This approach uses reversible terminator-bound dNTPs in a cyclic method that comprises nucleotide incorporation, fluorescence imaging and cleavage. A fluorescently-labeled terminator is imaged as each dNTP is added and then cleaved to allow incorporation of the next base. These nucleotides are chemically blocked such that each incorporation is a unique event.
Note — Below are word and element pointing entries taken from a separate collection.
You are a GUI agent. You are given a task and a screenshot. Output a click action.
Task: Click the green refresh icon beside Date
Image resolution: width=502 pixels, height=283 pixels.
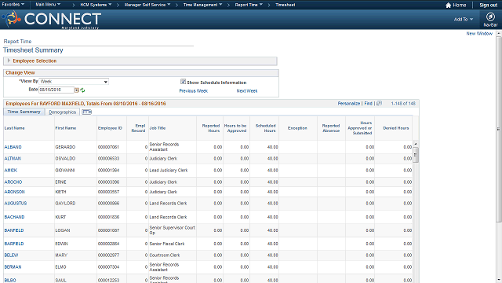(x=82, y=90)
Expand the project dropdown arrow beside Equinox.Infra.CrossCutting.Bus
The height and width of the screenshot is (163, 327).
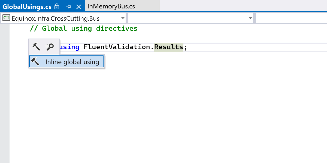coord(123,18)
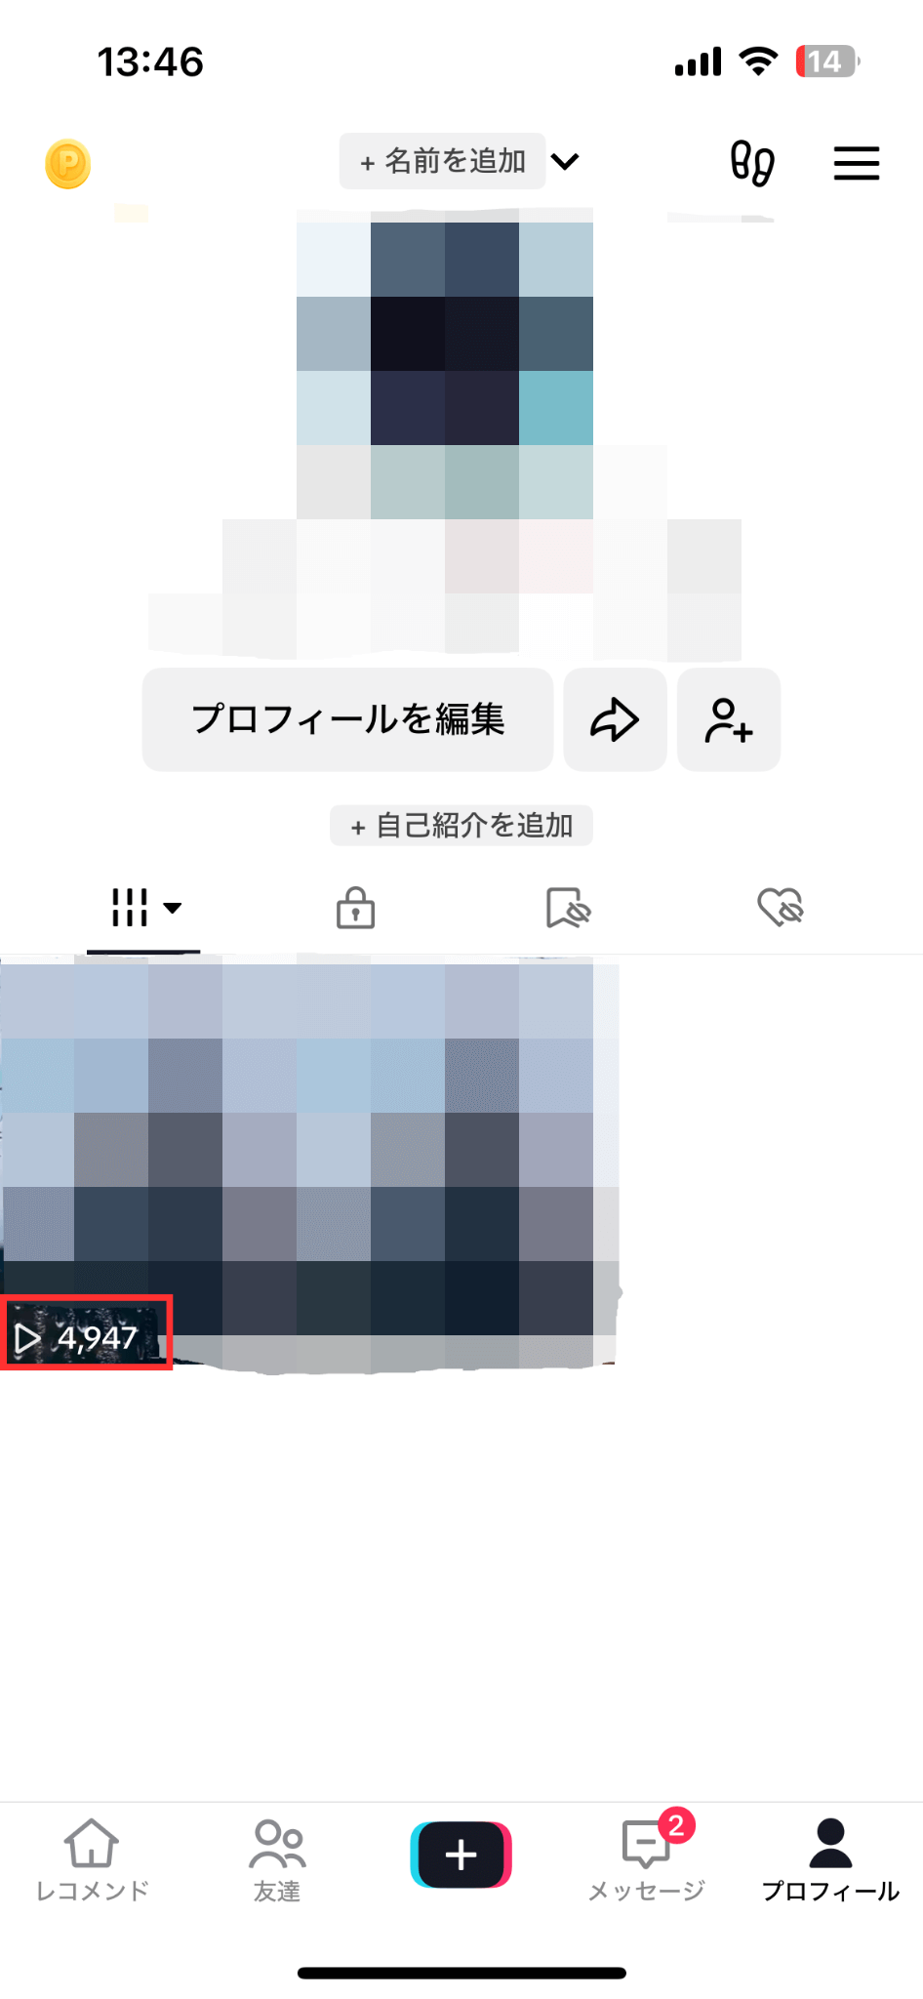Tap the add friends person icon
923x1999 pixels.
coord(729,719)
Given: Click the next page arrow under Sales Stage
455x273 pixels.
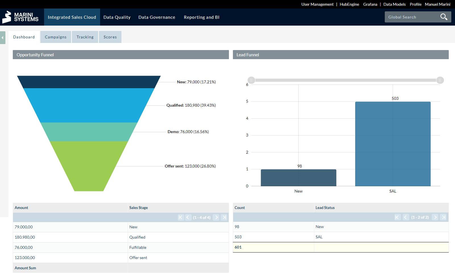Looking at the screenshot, I should pos(216,217).
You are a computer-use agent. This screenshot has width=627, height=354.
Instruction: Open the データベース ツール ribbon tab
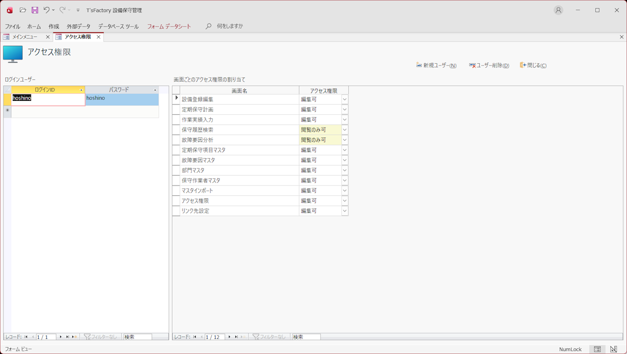(x=118, y=27)
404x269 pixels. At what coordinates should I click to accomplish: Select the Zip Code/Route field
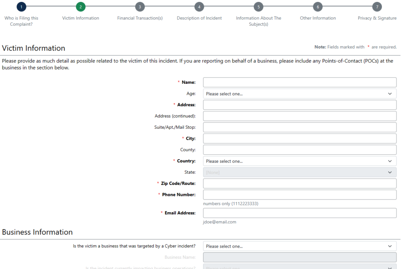[x=299, y=183]
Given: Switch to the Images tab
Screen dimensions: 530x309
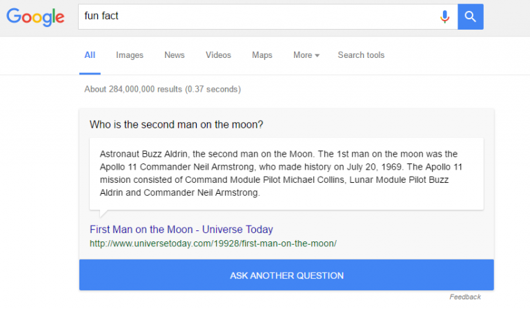Looking at the screenshot, I should point(130,55).
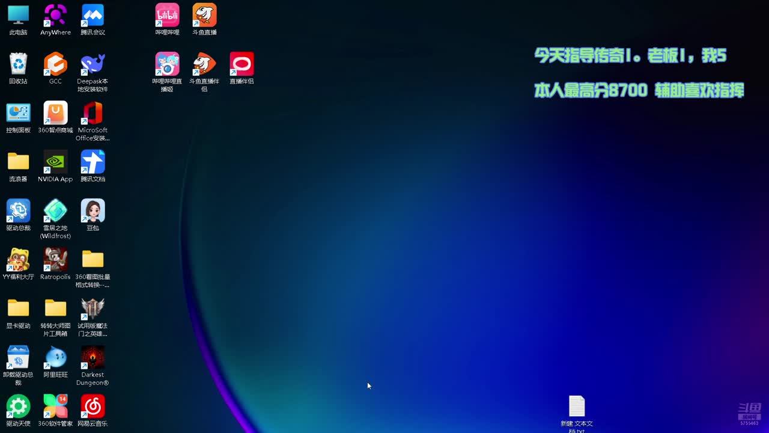Select the AnyWhere shortcut icon
The width and height of the screenshot is (769, 433).
(55, 16)
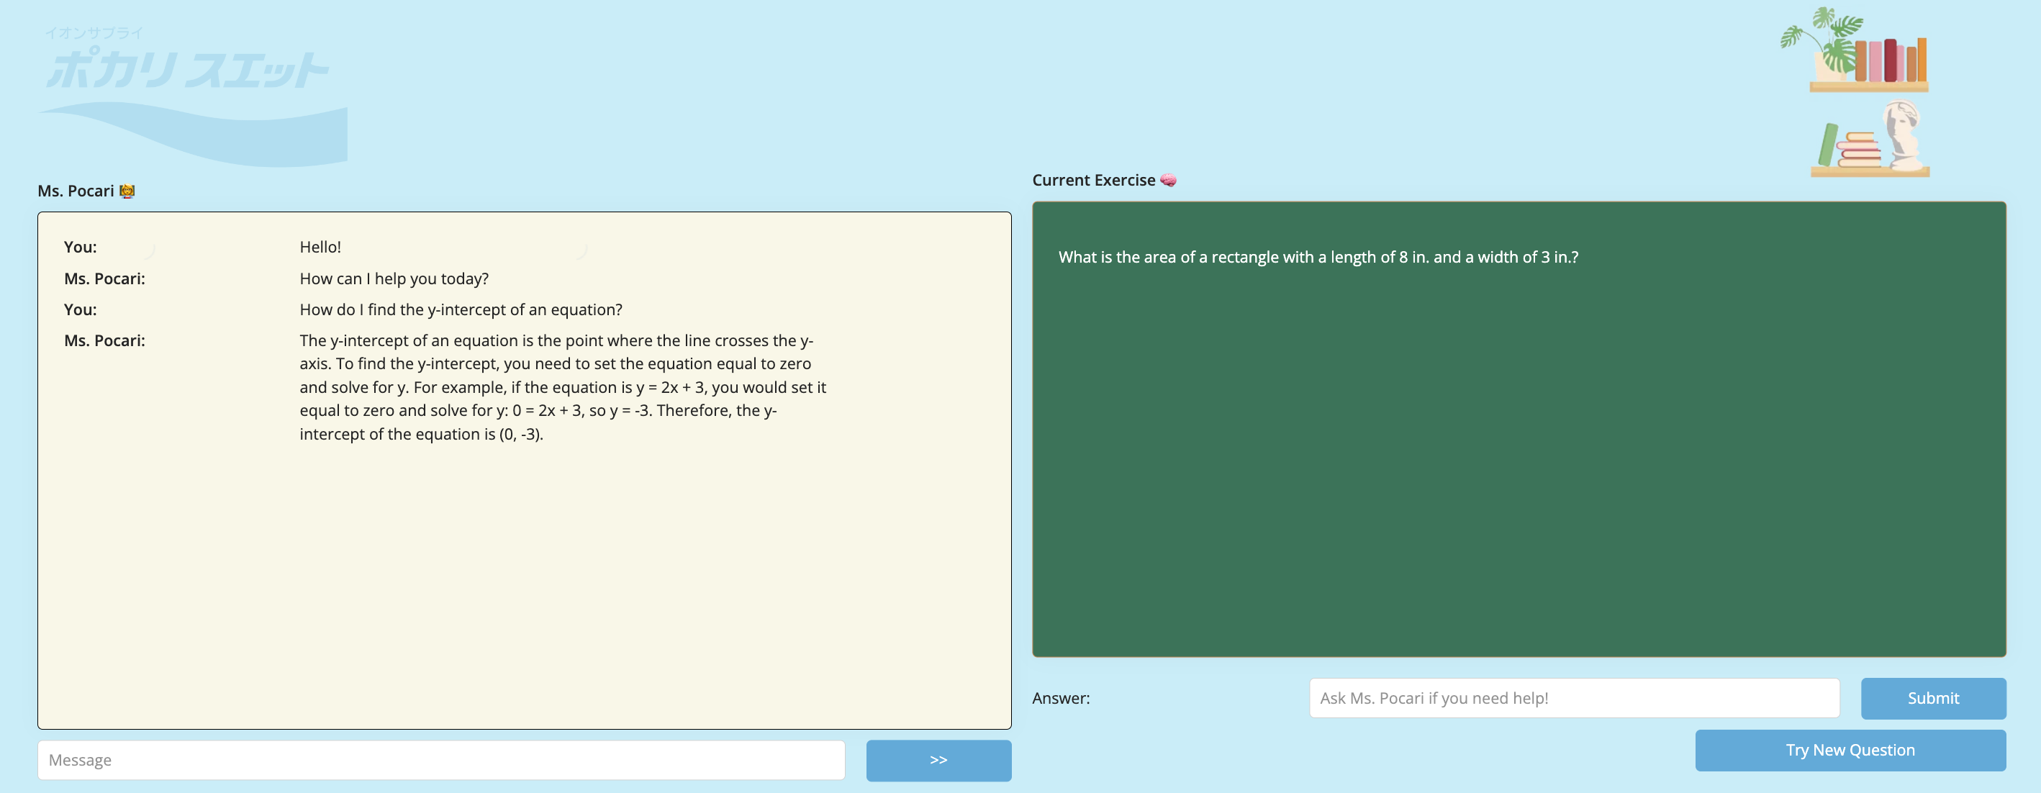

An imaging step follows each base incorporation step, then the blocked group is chemically removed to prepare each strand for the next incorporation by DNA polymerase. This series of steps continues for a specific number of cycles, as determined by user-defined instrument settings. Sequencing by reversible terminator chemistry can be a four-colour cycle such as used by Illumina/Solexa, or a one-colour cycle such as used by Helicos BioSciences. Helicos BioSciences uses a “virtual Terminators”, which are unblocked terminators with a second nucleoside analogue that acts as an inhibitor. This terminators have the approoriate modifications for terminating or inhibiting groups so that DNA synthesis is terminated after a single base addition.[15][16][17]

Sequencing-by-ligation mediated by ligase enzymes

In this approach, the sequence extension reaction is not carried out by polymerases but rather by DNA ligase and either one-base-encoded probes or two-base-encoded probes. In its simplest form, a fluorescently labelled probe hybridizes to its complementary sequence adjacent to the primed template. DNA ligase is then added to join the dye-labelled probe to the primer. Non-ligated probes are washed away, followed by fluorescence imaging to determine the identity of the ligated probe. The cycle can be repeated either by using cleavable probes to remove the fluorescent dye and regenerate a 5′-PO4 group for subsequent ligation cycles or by removing and hybridizing a new primer to the template. [18]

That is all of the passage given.